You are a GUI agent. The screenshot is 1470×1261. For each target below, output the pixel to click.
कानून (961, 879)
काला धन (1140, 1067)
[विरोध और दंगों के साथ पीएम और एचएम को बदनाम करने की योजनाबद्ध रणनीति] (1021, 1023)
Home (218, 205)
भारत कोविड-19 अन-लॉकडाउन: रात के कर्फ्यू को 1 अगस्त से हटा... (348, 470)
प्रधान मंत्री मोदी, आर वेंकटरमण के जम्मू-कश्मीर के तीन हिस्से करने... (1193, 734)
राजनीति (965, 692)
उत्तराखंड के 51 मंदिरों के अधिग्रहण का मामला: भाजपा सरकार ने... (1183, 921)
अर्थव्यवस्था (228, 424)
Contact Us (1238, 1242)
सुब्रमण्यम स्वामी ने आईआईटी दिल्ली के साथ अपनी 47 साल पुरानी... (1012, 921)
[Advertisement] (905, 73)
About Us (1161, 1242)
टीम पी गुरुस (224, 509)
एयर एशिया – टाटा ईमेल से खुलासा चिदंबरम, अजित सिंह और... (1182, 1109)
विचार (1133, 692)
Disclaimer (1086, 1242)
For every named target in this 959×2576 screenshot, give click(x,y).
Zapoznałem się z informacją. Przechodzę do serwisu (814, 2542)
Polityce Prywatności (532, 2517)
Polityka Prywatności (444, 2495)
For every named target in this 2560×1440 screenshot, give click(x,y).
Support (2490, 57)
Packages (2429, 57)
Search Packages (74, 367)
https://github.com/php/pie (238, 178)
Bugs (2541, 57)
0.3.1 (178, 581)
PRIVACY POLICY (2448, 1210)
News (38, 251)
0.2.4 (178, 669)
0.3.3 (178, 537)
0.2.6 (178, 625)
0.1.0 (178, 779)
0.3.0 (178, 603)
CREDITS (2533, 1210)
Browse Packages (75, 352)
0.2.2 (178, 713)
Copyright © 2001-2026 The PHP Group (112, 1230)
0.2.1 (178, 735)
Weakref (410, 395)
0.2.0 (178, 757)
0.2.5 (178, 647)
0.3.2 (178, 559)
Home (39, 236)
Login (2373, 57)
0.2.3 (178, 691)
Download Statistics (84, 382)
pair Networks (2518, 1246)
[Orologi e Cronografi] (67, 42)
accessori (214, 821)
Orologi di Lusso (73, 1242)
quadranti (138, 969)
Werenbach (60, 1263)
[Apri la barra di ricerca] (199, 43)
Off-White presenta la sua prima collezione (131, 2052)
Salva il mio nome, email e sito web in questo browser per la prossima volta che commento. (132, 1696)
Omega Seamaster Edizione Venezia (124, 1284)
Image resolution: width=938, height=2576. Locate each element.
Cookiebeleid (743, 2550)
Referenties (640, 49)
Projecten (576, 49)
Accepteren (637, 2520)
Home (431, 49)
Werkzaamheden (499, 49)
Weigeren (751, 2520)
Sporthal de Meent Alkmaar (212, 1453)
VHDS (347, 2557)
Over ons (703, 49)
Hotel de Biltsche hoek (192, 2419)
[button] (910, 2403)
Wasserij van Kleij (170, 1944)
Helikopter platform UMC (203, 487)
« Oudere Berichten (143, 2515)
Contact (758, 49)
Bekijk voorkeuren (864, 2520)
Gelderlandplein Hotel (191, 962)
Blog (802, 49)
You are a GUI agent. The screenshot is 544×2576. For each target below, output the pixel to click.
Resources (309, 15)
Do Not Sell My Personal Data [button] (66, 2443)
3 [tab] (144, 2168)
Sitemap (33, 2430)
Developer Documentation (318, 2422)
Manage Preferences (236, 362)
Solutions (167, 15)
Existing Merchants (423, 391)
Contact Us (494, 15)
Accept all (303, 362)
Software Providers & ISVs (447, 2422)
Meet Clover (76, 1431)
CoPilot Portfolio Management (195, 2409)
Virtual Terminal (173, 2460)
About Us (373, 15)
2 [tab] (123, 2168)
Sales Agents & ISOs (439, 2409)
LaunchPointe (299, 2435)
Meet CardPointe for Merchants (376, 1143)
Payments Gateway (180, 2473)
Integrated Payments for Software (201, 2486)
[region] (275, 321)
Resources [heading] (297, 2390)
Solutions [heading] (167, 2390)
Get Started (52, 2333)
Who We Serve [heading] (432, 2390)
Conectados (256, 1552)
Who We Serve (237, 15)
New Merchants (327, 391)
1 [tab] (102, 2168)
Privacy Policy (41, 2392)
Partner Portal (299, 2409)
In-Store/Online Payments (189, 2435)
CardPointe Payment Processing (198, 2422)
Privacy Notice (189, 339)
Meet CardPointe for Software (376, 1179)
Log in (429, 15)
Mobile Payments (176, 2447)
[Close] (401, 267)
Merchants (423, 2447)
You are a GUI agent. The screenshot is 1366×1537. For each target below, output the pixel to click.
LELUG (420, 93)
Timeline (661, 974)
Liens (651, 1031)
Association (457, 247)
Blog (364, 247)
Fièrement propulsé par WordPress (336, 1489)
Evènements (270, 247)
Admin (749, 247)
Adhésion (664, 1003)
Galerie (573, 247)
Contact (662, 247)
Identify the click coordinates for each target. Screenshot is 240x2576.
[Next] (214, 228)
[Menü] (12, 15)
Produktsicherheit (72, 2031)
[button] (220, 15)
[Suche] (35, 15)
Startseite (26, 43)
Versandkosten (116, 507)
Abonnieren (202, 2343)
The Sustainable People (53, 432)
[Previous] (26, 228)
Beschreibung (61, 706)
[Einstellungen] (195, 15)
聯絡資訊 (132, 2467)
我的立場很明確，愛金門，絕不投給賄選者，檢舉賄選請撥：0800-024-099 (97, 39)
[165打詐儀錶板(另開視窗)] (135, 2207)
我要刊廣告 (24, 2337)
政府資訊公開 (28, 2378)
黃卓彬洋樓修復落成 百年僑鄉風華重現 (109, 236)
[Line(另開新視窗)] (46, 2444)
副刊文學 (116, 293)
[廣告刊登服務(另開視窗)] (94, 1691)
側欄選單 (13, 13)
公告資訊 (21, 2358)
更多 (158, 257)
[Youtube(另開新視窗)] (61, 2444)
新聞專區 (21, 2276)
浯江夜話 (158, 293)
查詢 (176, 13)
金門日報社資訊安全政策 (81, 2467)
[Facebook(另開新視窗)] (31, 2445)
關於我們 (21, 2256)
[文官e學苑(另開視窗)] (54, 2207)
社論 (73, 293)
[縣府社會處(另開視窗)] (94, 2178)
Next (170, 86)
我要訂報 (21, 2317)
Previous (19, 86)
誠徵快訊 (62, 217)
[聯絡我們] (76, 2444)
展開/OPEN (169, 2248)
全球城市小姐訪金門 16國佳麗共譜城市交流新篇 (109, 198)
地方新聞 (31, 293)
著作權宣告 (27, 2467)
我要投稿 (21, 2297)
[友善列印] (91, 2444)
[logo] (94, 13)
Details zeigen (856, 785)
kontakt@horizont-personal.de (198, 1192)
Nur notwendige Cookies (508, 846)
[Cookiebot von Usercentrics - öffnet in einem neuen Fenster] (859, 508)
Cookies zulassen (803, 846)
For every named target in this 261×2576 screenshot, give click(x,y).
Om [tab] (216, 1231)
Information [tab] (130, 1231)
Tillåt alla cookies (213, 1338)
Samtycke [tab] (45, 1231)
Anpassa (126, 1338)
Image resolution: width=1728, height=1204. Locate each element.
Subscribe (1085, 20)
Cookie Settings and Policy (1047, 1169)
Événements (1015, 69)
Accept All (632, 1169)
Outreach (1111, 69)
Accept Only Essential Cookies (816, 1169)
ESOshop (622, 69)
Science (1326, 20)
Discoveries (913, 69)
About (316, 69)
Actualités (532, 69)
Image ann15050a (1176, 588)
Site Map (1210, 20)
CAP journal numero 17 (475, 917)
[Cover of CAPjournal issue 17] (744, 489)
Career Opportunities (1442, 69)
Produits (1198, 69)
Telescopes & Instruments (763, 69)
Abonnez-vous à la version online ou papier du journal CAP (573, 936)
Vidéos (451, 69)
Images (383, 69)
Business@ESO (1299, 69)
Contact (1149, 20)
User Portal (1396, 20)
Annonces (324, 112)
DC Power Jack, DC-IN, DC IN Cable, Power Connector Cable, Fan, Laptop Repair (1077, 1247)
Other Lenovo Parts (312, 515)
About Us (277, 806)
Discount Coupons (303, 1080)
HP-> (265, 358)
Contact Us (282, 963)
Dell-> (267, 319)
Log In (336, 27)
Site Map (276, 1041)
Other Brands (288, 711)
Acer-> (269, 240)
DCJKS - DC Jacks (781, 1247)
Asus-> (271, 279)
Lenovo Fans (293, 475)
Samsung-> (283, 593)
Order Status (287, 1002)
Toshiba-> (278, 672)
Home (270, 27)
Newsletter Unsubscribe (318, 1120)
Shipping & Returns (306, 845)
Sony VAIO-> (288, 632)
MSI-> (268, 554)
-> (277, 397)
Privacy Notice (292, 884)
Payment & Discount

:: Problem requirements ::
Give back, unchanged, the run of lines in the listing above that begins at the line containing "Berichten (143, 2515)" and ends at the line containing "Meet Clover (76, 1431)", both included.

:: Finished exercise ::
« Oudere Berichten (143, 2515)
Contact (758, 49)
Bekijk voorkeuren (864, 2520)
Gelderlandplein Hotel (191, 962)
Blog (802, 49)
You are a GUI agent. The screenshot is 544×2576. For each target below, output the pixel to click.
Resources (309, 15)
Do Not Sell My Personal Data [button] (66, 2443)
3 [tab] (144, 2168)
Sitemap (33, 2430)
Developer Documentation (318, 2422)
Manage Preferences (236, 362)
Solutions (167, 15)
Existing Merchants (423, 391)
Contact Us (494, 15)
Accept all (303, 362)
Software Providers & ISVs (447, 2422)
Meet Clover (76, 1431)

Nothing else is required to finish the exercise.